Haftada bir yazdığım için Cumhuriyetimizin Yüzüncü Yılı’nı yazamadım. Yüzüncü Yılda herkes büyük kutlamalar bekliyordu. Tam tersi oldu, AKP, Filistin mitingini öne alarak Cumhuriyeti unutturmaya çalıştı. Bu küçük oyunlar vatandaşın gözünden kaçmadı, iki milyona yakın insan Anıtkabir’e koşarak Cumhuriyete bağlılığını ve aslında tepkisini dile getirdi.
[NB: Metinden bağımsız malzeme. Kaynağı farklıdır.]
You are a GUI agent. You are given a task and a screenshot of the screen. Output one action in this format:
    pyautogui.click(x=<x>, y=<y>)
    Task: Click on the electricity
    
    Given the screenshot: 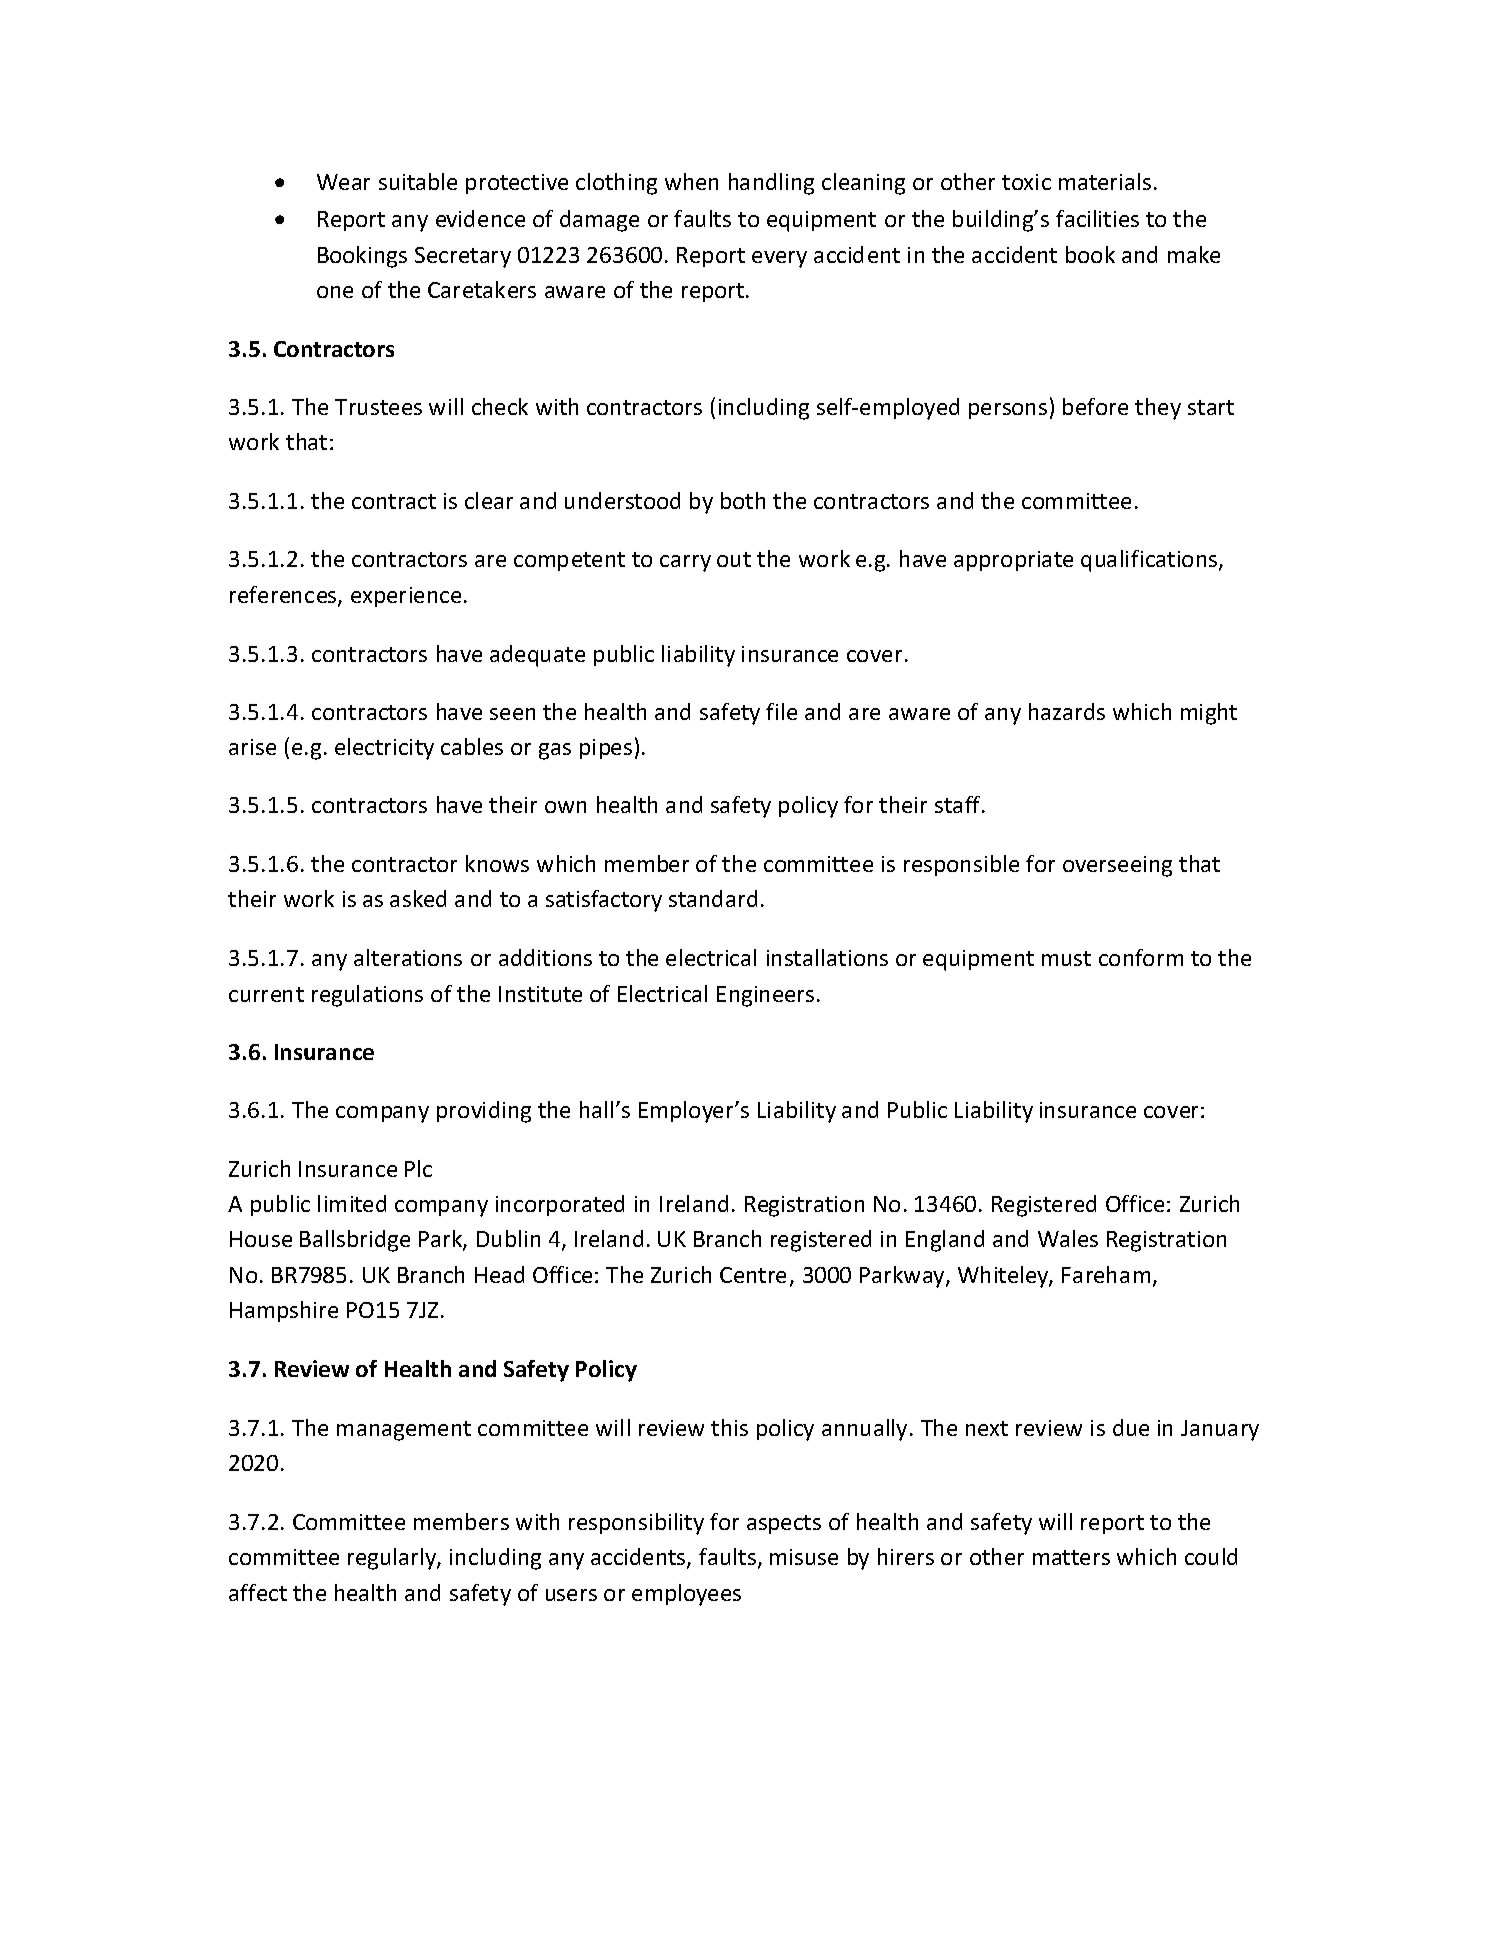 What is the action you would take?
    pyautogui.click(x=384, y=749)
İktidarın Cumhuriyete niçin tavırlı olduğunu anlamak kolay değil, eğer söz konusu İslam’sa bugüne kadar kimse Cumhuriyetin İslam’la çatıştığını söyleyemedi. Dertleri Cumhuriyeti kuran kadroyla, tarihi çarpıtarak yıkılmış bir İmparatorluğu bile neredeyse Cumhuriyeti kuran kadrolara yıkacaklar. Kin siyaseti insanı doğru yerlere götürmez, dün dünde kalmıştır, doğru olan milletçe yarına bakmaktır. Tarihi kavga aracı yapmak, kısır çekişmelere alet etmek kimseye fayda getirmez. Atatürk bu millete düşman değildi. Milletin kurtuluşunu saltanatta değil, Cumhuriyette görmüştü. Tercihi doğruydu. Toplumlar bir günde değişmiyor. Bir sistemin kültür halini alması için yılların geçmesi gerek. Şunlar niye yoktu, bunlar niye yoktu gibi ifadeler tarihi ve o günün şartlarını anlayamamaktır. Şikâyet edileceğine o yokları bugün yapmak lazım. Demokrasi yoktu diyorlar, bugün var mı? Atatürk’ü şikâyet edenler önce bugün yapılanlara bakmalı, sonra konuşmalı. Yüzüncü Yıl kutlamalarında iktidar sınıfta kaldı ama millet kendine düşeni yaptı. Geriye dönüleceğini sananlar sokaklara taşan milyonları iyi görmeli. Cumhuriyetten, demokrasiden asla geri dönüş yok.